自分の思考と行動が矛盾している時、とてつもなく不快を感じ、無意識になんとかその矛盾を解消しようと働きます。
この、2つ以上の認知や行動が矛盾している状態を、心理学用語で『認知的不協和』と呼びます。
認知的不協和はとても強い心理作用で、私たちの生活のありとあらゆるところで見られます。
今日は認知的不協和について学ぶことで、自分の心の中で何が起きているのかを知ることが出来ます。
どう人生にプラスに生かすことが出来るか、一緒に考えてみましょう。
認知的不協和とは?
上に書いたように、2つ以上の認知や行動に矛盾が生じることでストレスを感じることを、認知的不協和といいます。
そしてこの認知的不協和を解消するために、私たちは2つの選択肢のどちらかを必ず選んでいます。
1つ目は矛盾となっている認知を変えること。
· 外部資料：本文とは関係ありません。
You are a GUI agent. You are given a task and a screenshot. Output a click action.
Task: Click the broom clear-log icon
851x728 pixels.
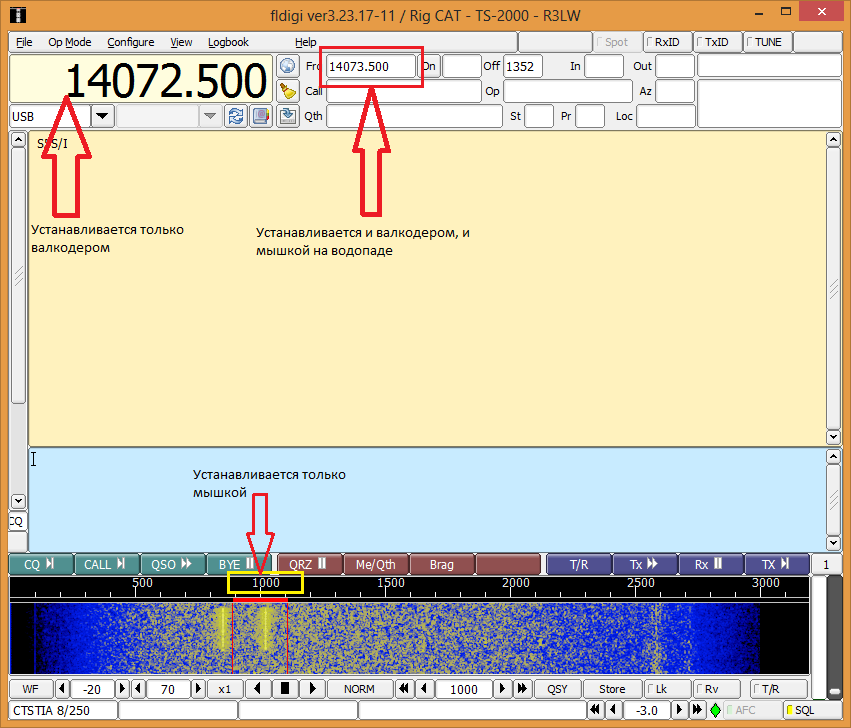pyautogui.click(x=288, y=91)
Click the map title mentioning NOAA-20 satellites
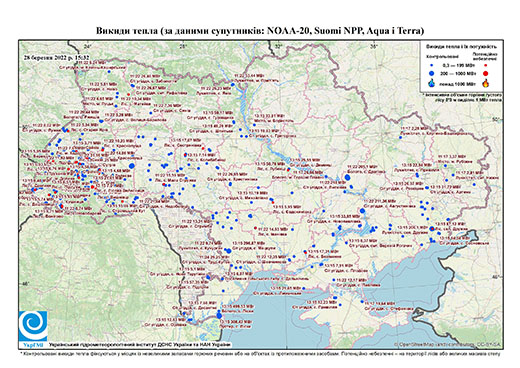This screenshot has width=520, height=368. tap(260, 31)
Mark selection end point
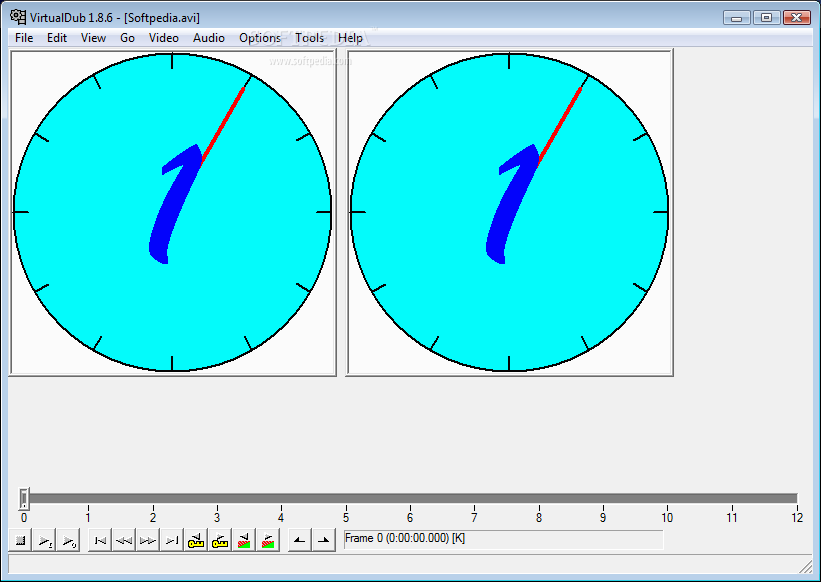This screenshot has width=821, height=582. [323, 541]
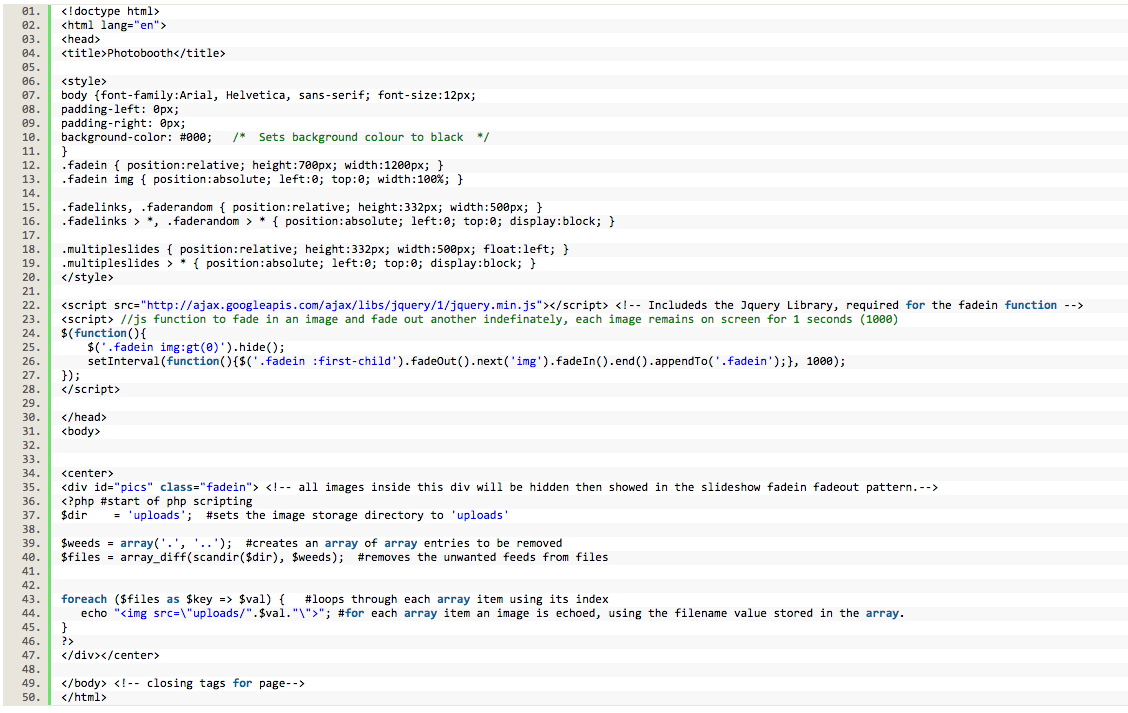1128x713 pixels.
Task: Click the div id="pics" opening tag
Action: 160,487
つまり思考を変えることです。
2つ目は、矛盾となっている行動を変えることです。
もっと具体的に分かるよう、代表的な例を見ていきましょう。
①喫煙者の例
「タバコは健康に悪い」と分かっている人が、それでもタバコを吸い続けている場合、この2つの認知と行動には矛盾が生じています。
この矛盾による不快感を解消するために、
「タバコを吸っていても長生きする人はたくさんいる」「タバコを我慢するストレスの方が身体に悪い」と思考を変える方法と、
「タバコを減らす」「電子タバコにする」「タバコをやめる」など、行動を変える方法があります。
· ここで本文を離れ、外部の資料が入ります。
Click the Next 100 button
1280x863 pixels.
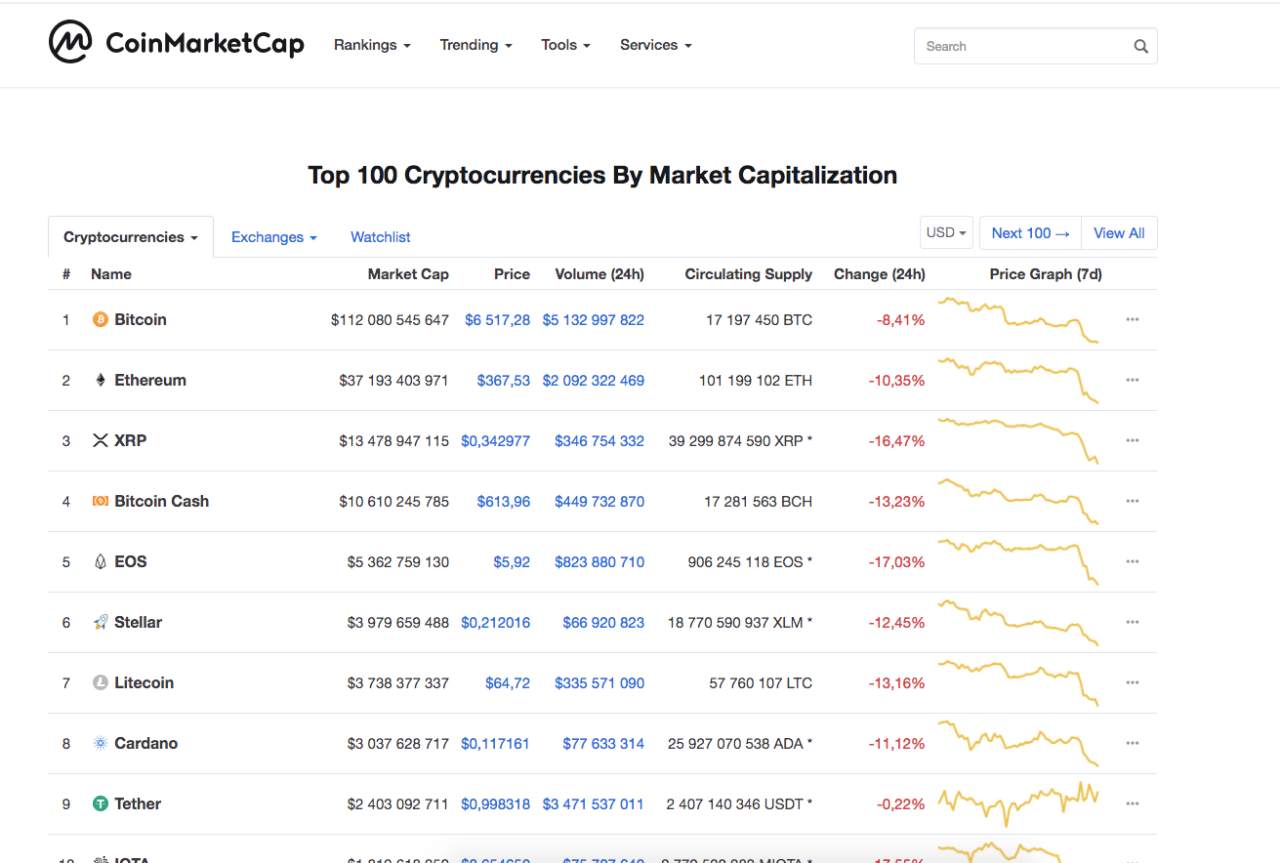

このどちらかの方法を選択することで、認知的不協和を解消しています。
②ダイエットの例
「甘いものを食べると太る」と思っている人が、食後のコンビニスイーツをやめられないとします。
この場合も、自分が思っていることとやっていることが矛盾しています。
「このプリンは200キロカロリーだけだから大丈夫」「〇〇ちゃんもお菓子食べてるけど痩せたって言ってた」と、
自分に都合の良い情報ばかりを意図的に選んで「甘いものを食べると太る」という認識自体を変えているか、
「甘いものは毎日じゃなくて週末1回だけにしよう」「甘いものはやめよう」と行動を変えるかどちらかを選択しています。
こうしたなんらかの方法で矛盾を解消することで、認知的不協和によるストレスを低減させることができるのです。
今の自分をしっかりと見つめ直そう!
上の例を見て、考え方を変えて認知的不協和を解消するという方法は、
つまり都合よく解釈して自分を正当化しているとも言えますし、
行動を変える努力をしないための言い訳をしていると感じたかもしれません。
自分を肯定するということ自体はとても大切なことです。
変えられない現実に直面した時、自分の思考を変えて現実に適応することは、自分を守ることになるからです。
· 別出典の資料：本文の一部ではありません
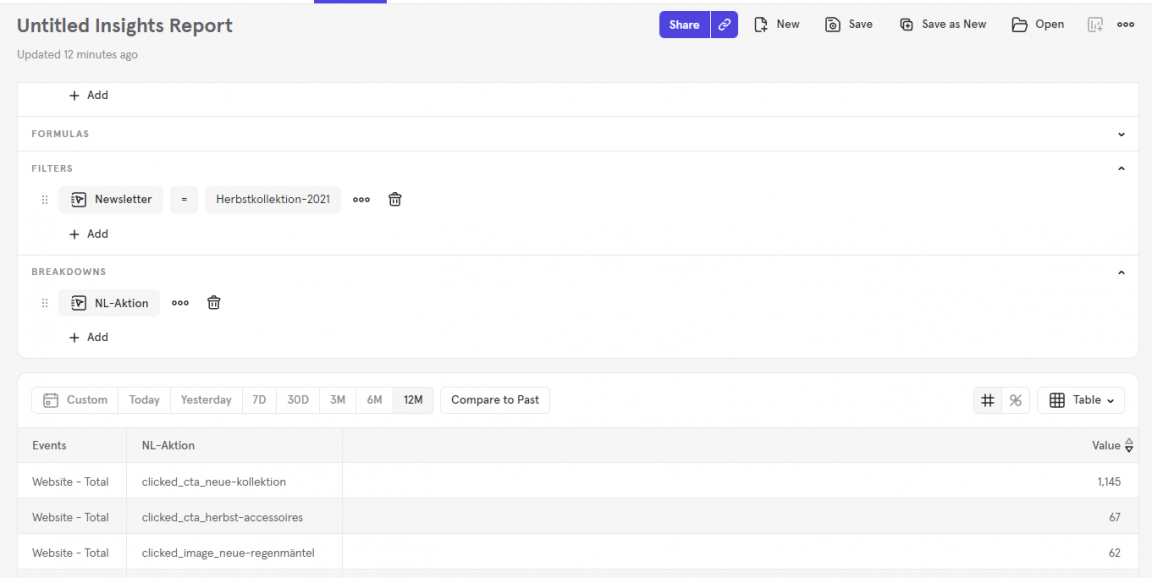Edit the Herbstkollektion-2021 filter value
Image resolution: width=1152 pixels, height=578 pixels.
pyautogui.click(x=272, y=199)
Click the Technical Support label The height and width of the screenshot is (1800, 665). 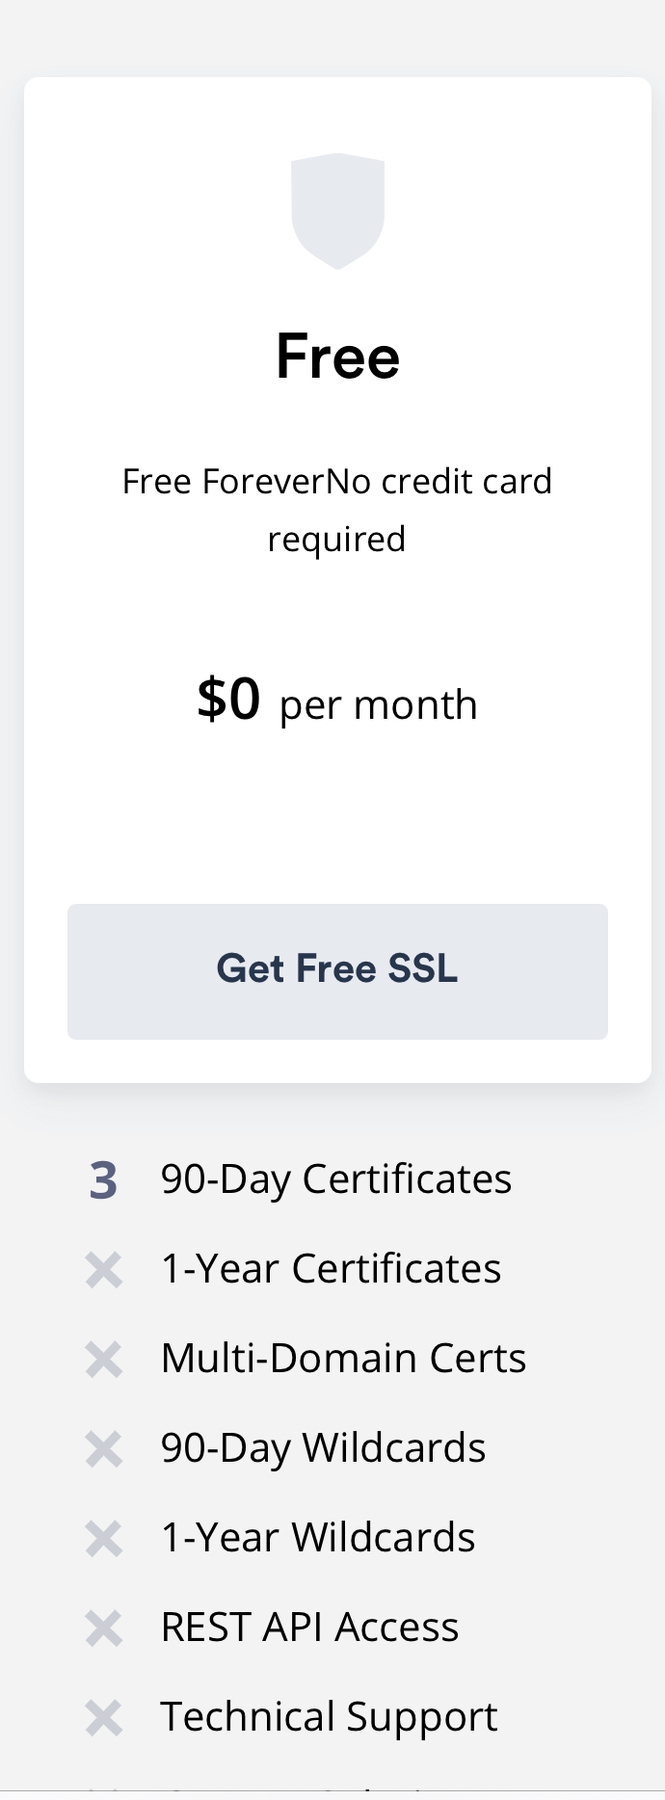[329, 1718]

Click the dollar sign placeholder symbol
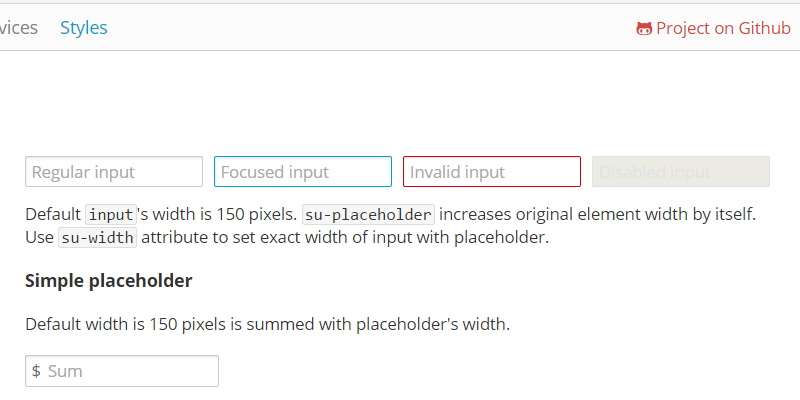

でも、達成したい目標があったり、今の自分の現状を変えたいと思った時に、
自分を守るための思考の変換や正当化だけでは、
一時的には不快感は解消されるかもしれませんが、
根本的な問題は解決できないのではないでしょうか。
望ましくない認知を持ち続けて行動を変えようとしないのであれば、現状は変わっていきませんし、目標達成も遠のいてしまいます。
行動を起こすことによる認知的不協和の解消を目指すことを、心がけることも大切です。
どんな時に行動を起こすべき?
他人と比べるのではなく、自分の理想と現実をきちんと見つめ直し、自分の心に問いかけてみましょう。
自分で自分を無理に納得させていませんか?
この現状に本当に満足していますか?
このままの状態が続いた時、5年後、10年後のあなたは後悔はしませんか?
変わらないことはあるかもしれませんが、行動に起こすことで自分自身の中では必ず何かが変わってきます。
変えられることを変えることと、変えられないことを受け入れることとのバランスは難しいかもしれませんが、
自分の人生において、自分にとっての答えは、いつも自分の中で見つけるしかないんですね。
認知的不協和を活かすための具体例は?
①部屋を綺麗にする
駅のトイレなどで、「いつもキレイにご利用いただきありがとうございます」というような貼紙を見たことがありますよね?
これも認知的不協和の効果を利用したもので、
こう書かれていることで、トイレを汚く利用することに抵抗を感じ、少しでもキレイに使おうと思うわけです。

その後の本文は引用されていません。